◆ Data provided
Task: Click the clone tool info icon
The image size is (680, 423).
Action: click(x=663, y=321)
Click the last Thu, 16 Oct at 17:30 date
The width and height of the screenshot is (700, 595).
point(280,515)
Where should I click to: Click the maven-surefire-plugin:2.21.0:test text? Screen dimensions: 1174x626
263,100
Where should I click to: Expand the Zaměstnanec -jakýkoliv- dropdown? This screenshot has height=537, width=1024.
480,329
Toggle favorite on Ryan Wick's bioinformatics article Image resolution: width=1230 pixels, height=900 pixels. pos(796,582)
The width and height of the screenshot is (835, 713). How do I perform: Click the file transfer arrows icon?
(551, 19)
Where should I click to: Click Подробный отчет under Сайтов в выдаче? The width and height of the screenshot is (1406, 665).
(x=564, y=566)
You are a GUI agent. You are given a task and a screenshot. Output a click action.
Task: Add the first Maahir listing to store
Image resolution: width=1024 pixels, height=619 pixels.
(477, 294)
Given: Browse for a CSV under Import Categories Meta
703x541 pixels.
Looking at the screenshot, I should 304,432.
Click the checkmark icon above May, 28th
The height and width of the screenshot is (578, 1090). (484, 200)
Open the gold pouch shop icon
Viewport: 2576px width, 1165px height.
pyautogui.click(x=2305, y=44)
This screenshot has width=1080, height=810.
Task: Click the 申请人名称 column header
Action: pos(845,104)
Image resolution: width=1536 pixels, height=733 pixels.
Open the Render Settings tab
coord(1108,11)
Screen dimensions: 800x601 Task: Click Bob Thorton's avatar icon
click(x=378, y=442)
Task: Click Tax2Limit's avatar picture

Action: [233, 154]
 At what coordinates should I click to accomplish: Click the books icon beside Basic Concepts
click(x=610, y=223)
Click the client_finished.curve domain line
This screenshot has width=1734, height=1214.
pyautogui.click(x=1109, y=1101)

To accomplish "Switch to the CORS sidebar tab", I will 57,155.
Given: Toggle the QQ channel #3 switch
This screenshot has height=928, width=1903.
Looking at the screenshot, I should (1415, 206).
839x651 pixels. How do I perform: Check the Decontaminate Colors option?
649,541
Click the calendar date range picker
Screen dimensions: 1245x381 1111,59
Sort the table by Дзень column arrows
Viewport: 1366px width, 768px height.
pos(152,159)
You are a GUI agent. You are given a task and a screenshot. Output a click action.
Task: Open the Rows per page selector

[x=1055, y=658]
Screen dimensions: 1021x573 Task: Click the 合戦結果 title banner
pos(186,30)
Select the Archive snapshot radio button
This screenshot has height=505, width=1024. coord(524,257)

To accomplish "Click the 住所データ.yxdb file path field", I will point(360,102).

◆ How to complete this task
Beginning with the line containing "Task: Click Tax2Limit's avatar picture" and ending with the line containing "Given: Toggle the QQ channel #3 switch", extract those lines exactly from the listing above, and only those.

◆ Answer space
Task: Click Tax2Limit's avatar picture

Action: [233, 154]
 At what coordinates should I click to accomplish: Click the books icon beside Basic Concepts
click(x=610, y=223)
Click the client_finished.curve domain line
This screenshot has width=1734, height=1214.
pyautogui.click(x=1109, y=1101)

To accomplish "Switch to the CORS sidebar tab", I will 57,155.
Given: Toggle the QQ channel #3 switch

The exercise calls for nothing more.